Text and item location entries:
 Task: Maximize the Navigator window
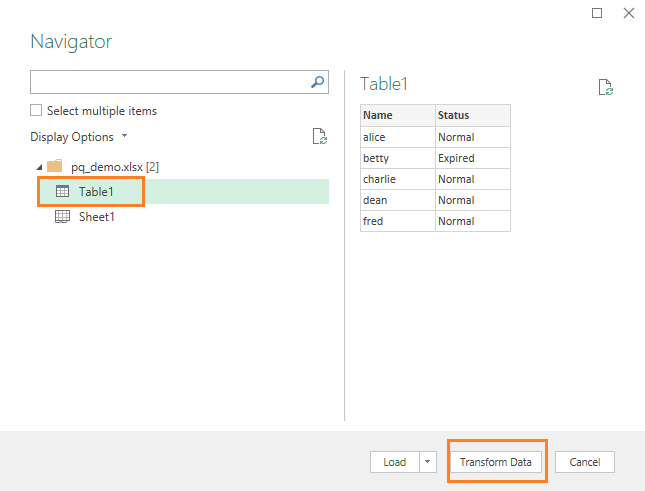tap(597, 13)
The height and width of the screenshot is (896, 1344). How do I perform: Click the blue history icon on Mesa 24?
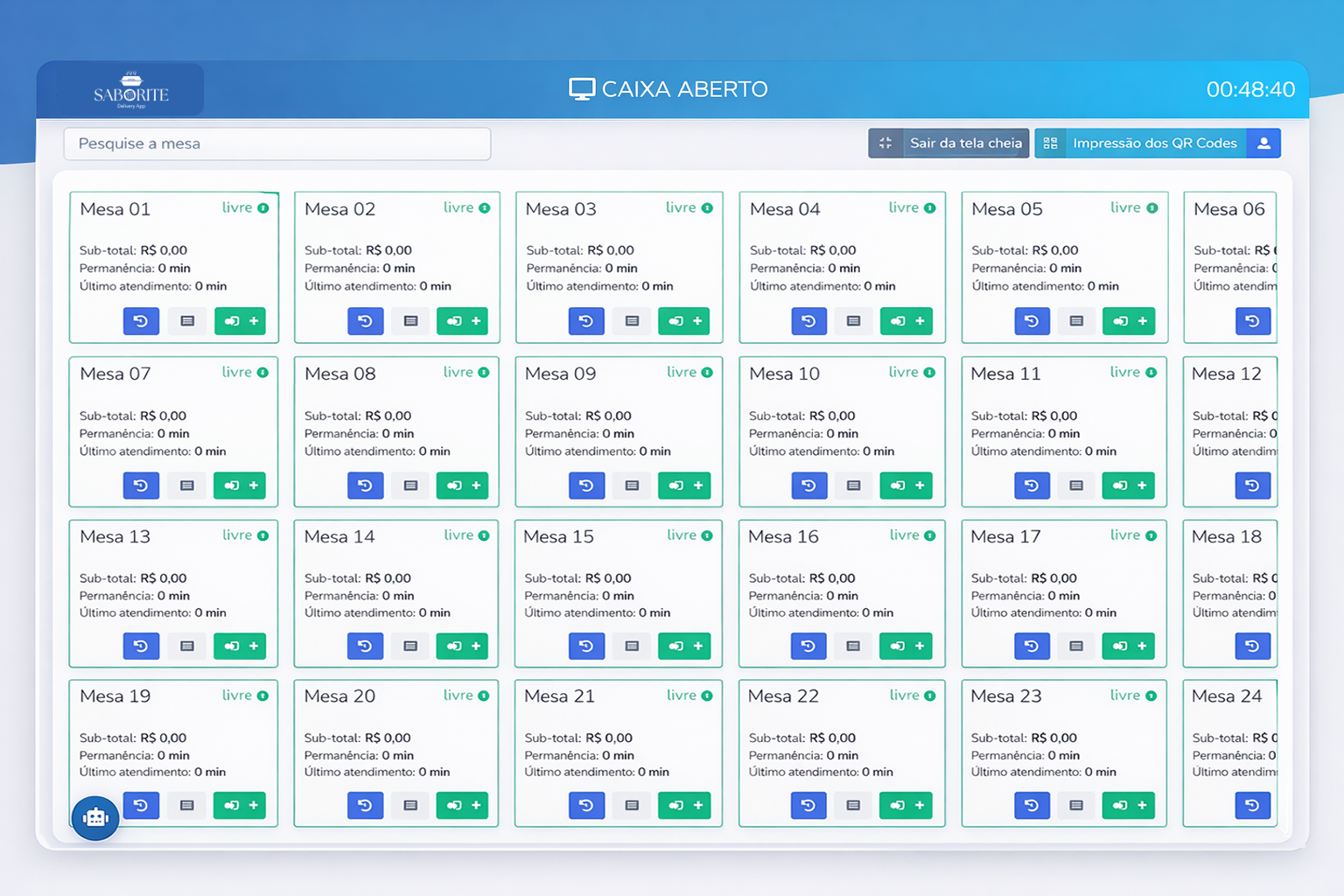1252,805
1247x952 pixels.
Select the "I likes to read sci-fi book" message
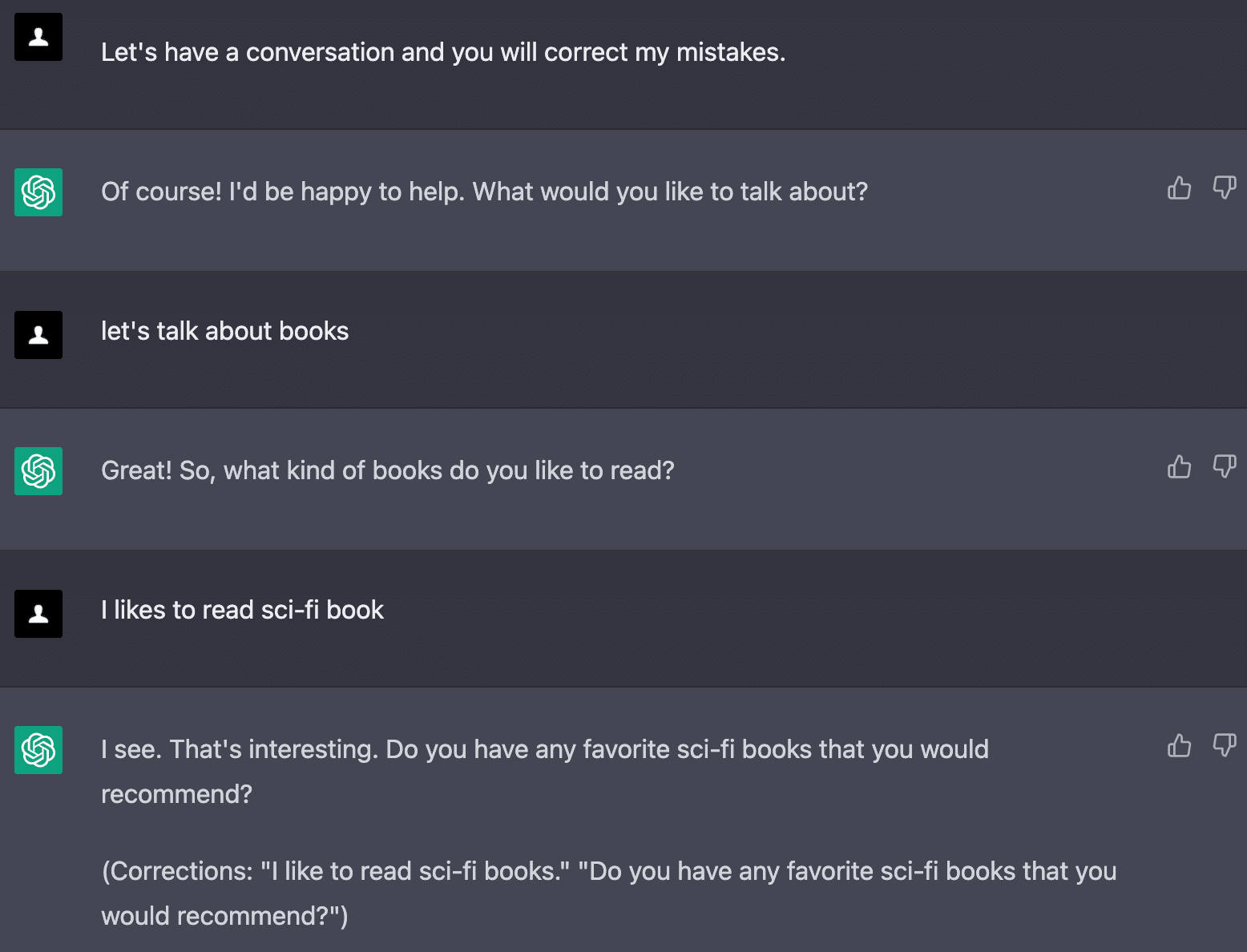pos(242,610)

Short exercise: Can you repeat all the lines above, with "Navigator" renamed to "Browser" and everything else left unchanged? Leave the pictures out of your answer.

Finished task:
 Task: Maximize the Browser window
tap(597, 13)
The height and width of the screenshot is (896, 1344). How do I perform: Click the blue history icon on Mesa 24?
1252,805
1247x952 pixels.
Select the "I likes to read sci-fi book" message
pos(242,610)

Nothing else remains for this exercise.